10.1 Bundle Structure

telemetry-bundle/
├── otlp/
│   ├── metrics.pb
│   ├── traces.pb
│   └── logs.pb
├── config/
│   ├── collector.yaml
│   └── dashboards/
├── manifest.json
└── signatures/
    └── manifest.sig

10.2 Sealed-Mode Guards

// StellaOps.Telemetry.Core enforces IEgressPolicy
if (sealedMode.IsActive)
{
    // Disable non-loopback exporters
    // Emit structured warning with remediation
    // Fall back to file-based export
}

11. Dashboards & Alerts

11.1 Standard Dashboards

Dashboard Purpose Panels
Platform Health Overall status Request rate, error rate, latency
Scan Operations Scanner metrics Scan rate, duration, findings
Policy Engine Policy metrics Evaluation rate, rule hits, verdicts
Job Orchestration Queue metrics Queue depth, job latency, failures

11.2 Alert Rules

Alert Condition Severity
High Error Rate error_rate > 5% critical
Slow Scans p95 > 5m warning
Queue Backlog depth > 1000 warning
Circuit Open breaker_open = 1 critical

12. Security Considerations

12.1 Data Protection

  • Sensitive attributes redacted at collection
  • Encrypted in transit (TLS)
  • Encrypted at rest (storage layer)
  • Retention policies enforced

12.2 Access Control

  • Authority scopes for API access
  • Tenant isolation in queries
  • Audit logging for forensic access

Resource Location
Telemetry architecture docs/modules/telemetry/architecture.md
Collector configuration docs/modules/telemetry/collector-config.md
Dashboard provisioning docs/modules/telemetry/dashboards.md

14. Sprint Mapping

  • Primary Sprint: SPRINT_0180_0001_0001_telemetry_core.md (NEW)
  • Related Sprints:
    • SPRINT_0181_0001_0002_telemetry_forensic.md
    • SPRINT_0182_0001_0003_telemetry_offline.md

Key Task IDs:

  • TELEM-CORE-40-001 - SDK integration (DONE)
  • TELEM-DASH-41-001 - Dashboard provisioning (DONE)
  • TELEM-FOR-50-001 - Forensic bundles (IN PROGRESS)
  • TELEM-SEAL-51-001 - Sealed-mode guards (TODO)
  • TELEM-SIGN-52-001 - Bundle signing (TODO)

15. Success Metrics

Metric Target
Collection overhead < 2% CPU
Trace sampling accuracy 100% for errors
Log ingestion latency < 5 seconds
Forensic activation time < 30 seconds
Bundle export time < 5 minutes (24h data)

Last updated: 2025-11-29

=== Record extracts ===
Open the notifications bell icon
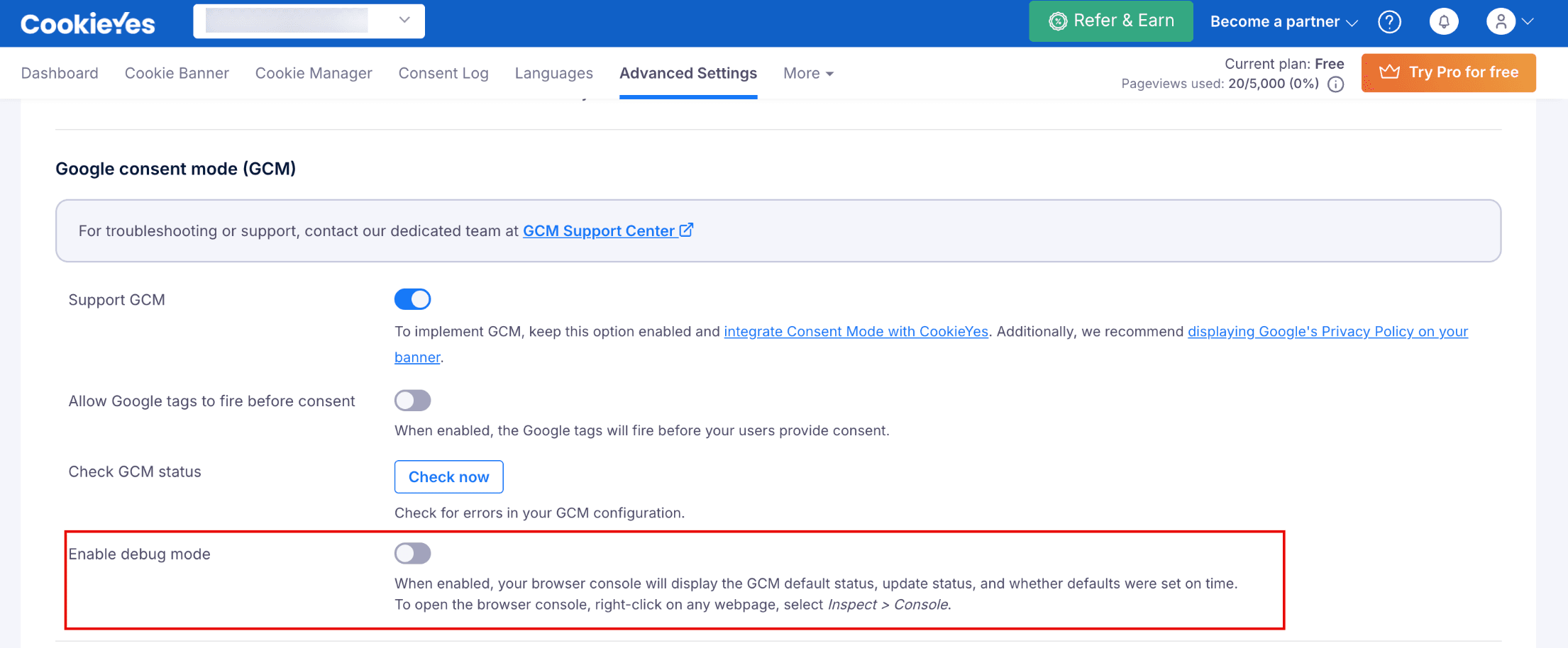This screenshot has height=648, width=1568. (1444, 22)
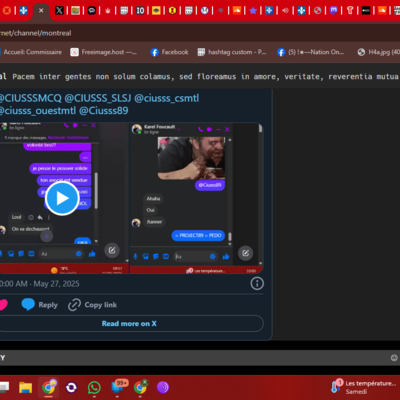Open WhatsApp from the taskbar

point(94,387)
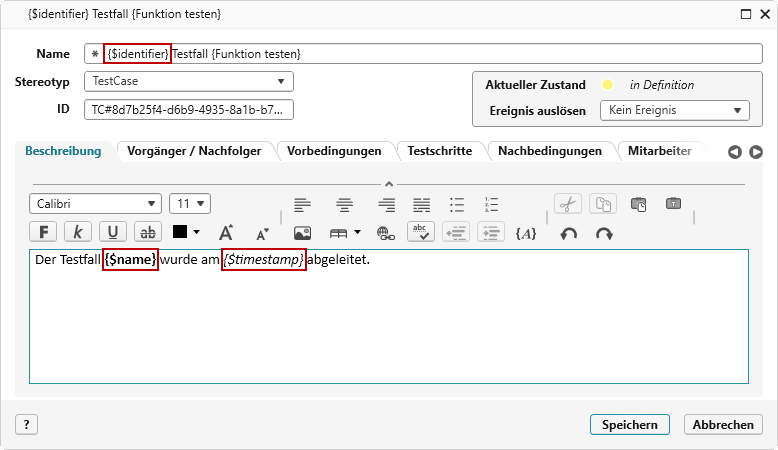Open the Ereignis auslösen dropdown
The height and width of the screenshot is (450, 778).
pos(674,111)
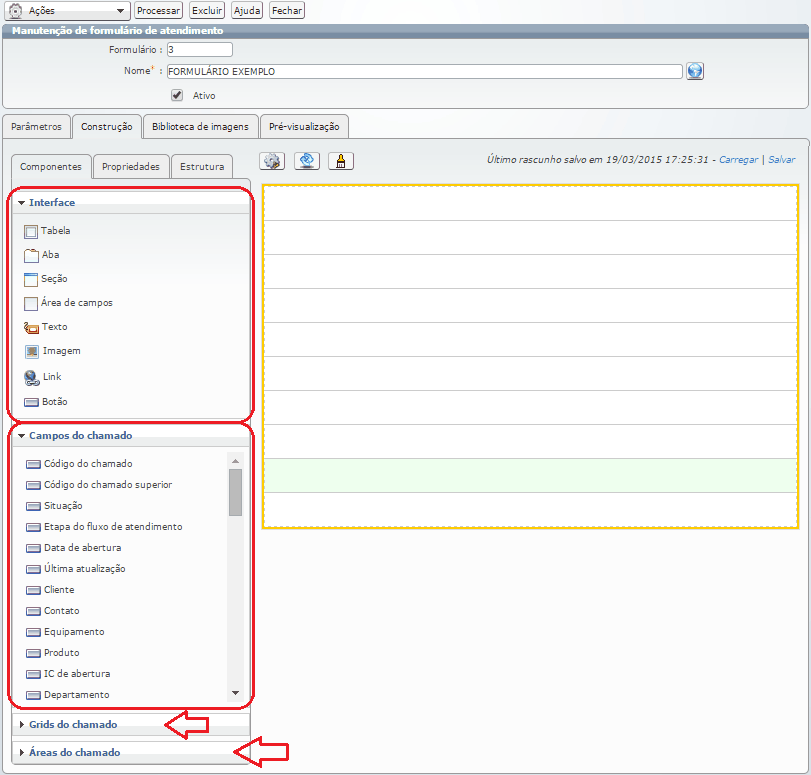The height and width of the screenshot is (775, 811).
Task: Click the gear settings icon in construction toolbar
Action: click(273, 161)
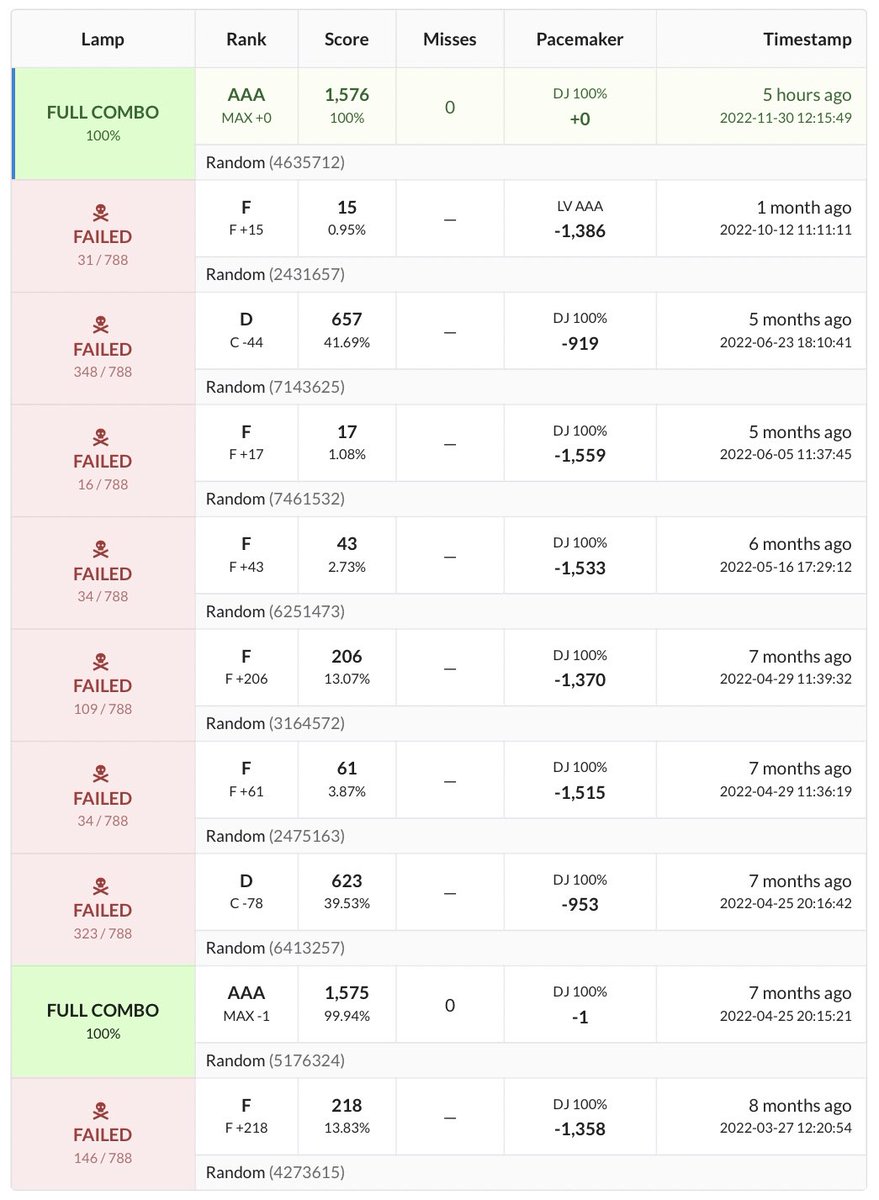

=== What to work on ===
1 – From the telemetry document, write down the passage from "14. Sprint Mapping" to "bundles (IN PROGRESS)".
2 – List the names of every alert given under "11.2 Alert Rules" in the telemetry document.
3 – Answer these from the telemetry document:
(a) What is the target for log ingestion latency?
(b) What status is shown for task TELEM-SEAL-51-001?
(c) What file sits in the signatures directory of the bundle structure?
None of the rows are needed for this work.

=== The results ===
1 –
14. Sprint Mapping

  • Primary Sprint: SPRINT_0180_0001_0001_telemetry_core.md (NEW)
  • Related Sprints:
    • SPRINT_0181_0001_0002_telemetry_forensic.md
    • SPRINT_0182_0001_0003_telemetry_offline.md

Key Task IDs:

  • TELEM-CORE-40-001 - SDK integration (DONE)
  • TELEM-DASH-41-001 - Dashboard provisioning (DONE)
  • TELEM-FOR-50-001 - Forensic bundles (IN PROGRESS)

2 –
High Error Rate
Slow Scans
Queue Backlog
Circuit Open

3 –
(a) < 5 seconds
(b) TODO
(c) manifest.sig